State Board of Elections Orders New Election in North Carolina’s 9th Congressional District

Mark Harris and Dan McCready | North Carolina
AP Photo/ Pool, Twitter/@McCreadyForNC

The North Carolina State Board of Elections (NCSBE) unanimously ordered a new election in the controversial race in the state’s 9th Congressional District on Thursday.

The decision came after four days of dramatic testimony in the NCSBE’s investigation into allegations of absentee ballot irregularities in Bladen County.

On election day, the boards of election in the eight counties that comprise the district determined that Republican Dr. Mark Harris won the race by 905 votes over Democrat Dan McCready. McCready conceded the election, but on November 28 the North Carolina Board of Elections and Ethics, which had authority over state electoral matters until December 28 of last year, refused to certify the election results.

As a result, the state’s 9th Congressional District has not had representation in the U.S. House of Representatives since the 116th Congress convened on January 3.

Under a new law that went into effect this December, a primary election will be held first, followed by a general election. The NCSBE did not set a date for either election on Thursday, but is expected to do so shortly.

The Bladen County absentee irregularities centered around the conduct of Leslie McCrae Dowless, a get-out-the-vote operative with a long history of working for Democrats, who was hired by Harris’s campaign manager.

Events at Thursday’s NCSBE hearing moved rapidly.

“The decision came after Republican Mark Harris called for a new election himself after facing hours of questions on Thursday,” as WSOC TV reported:

Harris’ testimony came a day after John Harris testified that he raised concerns to his father about Dowless who is accused of illegally picking up absentee ballots.

The attorneys for the State Board of Elections and Democrat Dan McCready’s campaign repeatedly questioned Mark Harris about whether he thought his lawyers provided emails between him and his older son.

“We talked earlier about those emails, myself and Mr.
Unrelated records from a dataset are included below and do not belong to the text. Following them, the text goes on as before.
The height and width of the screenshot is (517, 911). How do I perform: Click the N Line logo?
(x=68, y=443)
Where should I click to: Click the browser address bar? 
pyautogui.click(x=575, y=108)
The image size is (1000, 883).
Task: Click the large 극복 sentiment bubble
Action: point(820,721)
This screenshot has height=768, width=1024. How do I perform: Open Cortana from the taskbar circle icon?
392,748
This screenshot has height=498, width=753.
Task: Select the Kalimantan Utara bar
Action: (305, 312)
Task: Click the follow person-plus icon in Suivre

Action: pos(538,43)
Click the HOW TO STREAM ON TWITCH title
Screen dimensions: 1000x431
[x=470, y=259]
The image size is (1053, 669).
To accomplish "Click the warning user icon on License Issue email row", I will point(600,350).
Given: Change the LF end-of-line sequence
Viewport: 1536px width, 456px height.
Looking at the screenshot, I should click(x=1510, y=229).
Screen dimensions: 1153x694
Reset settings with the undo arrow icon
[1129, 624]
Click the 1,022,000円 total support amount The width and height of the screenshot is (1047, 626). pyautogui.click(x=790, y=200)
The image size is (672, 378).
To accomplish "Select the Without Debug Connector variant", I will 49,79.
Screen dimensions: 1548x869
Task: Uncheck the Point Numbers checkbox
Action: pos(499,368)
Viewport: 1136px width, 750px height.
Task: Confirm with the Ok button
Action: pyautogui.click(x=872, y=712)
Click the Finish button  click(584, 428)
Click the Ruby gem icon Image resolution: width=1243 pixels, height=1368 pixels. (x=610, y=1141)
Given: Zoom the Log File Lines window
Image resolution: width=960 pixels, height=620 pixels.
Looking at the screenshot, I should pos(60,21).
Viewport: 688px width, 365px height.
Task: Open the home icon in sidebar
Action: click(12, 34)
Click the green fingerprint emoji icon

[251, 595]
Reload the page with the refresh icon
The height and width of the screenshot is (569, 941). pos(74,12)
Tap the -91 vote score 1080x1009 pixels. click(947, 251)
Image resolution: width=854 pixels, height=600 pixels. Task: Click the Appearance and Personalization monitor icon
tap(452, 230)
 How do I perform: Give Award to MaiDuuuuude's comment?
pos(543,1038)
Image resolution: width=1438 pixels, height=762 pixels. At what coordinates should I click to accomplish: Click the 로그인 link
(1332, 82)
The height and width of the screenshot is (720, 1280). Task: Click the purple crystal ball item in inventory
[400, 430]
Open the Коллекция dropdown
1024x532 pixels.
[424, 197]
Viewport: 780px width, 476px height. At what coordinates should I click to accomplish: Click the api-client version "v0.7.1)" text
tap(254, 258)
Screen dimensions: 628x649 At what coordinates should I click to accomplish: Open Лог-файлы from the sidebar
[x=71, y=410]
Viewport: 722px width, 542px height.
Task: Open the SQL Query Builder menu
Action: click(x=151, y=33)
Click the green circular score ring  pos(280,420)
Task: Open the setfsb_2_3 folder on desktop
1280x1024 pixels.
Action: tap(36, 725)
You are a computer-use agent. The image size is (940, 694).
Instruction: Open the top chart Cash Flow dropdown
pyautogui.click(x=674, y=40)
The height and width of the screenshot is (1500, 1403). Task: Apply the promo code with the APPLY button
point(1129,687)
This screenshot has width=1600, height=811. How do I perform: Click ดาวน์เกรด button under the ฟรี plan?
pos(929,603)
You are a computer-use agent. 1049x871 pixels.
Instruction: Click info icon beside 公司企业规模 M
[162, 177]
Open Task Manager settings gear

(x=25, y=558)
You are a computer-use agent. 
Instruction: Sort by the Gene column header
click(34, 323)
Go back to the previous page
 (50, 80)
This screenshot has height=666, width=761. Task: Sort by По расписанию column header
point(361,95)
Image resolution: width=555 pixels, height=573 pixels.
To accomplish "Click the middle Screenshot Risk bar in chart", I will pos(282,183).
Freedman had spoken back in December, and it was my understanding that the documents were all going to be produced,” Mark Harris said on the stand Thursday.

In Thursday’s testimony, Harris also said that his ability to participate in the hearing had been influenced by his recent health, as the News & Observer reported:

Harris, who spent the morning answering questions about his relationship with Bladen County political operative McCrae Dowless, returned shortly after lunch.

“Though I thought I was ready to undergo the rigors of this hearing and am getting stronger, clearly I am not and I struggled this morning with both recall and confusion,” Harris said, adding that he suffered two strokes while hospitalized for an infection. “Neither I nor any of the leadership in my campaign were aware of or condone the improper activities that have been testified to.”

Harris did not give an indication on Thursday whether he would run for the Republican nomination in the special election ordered by the NCSBE.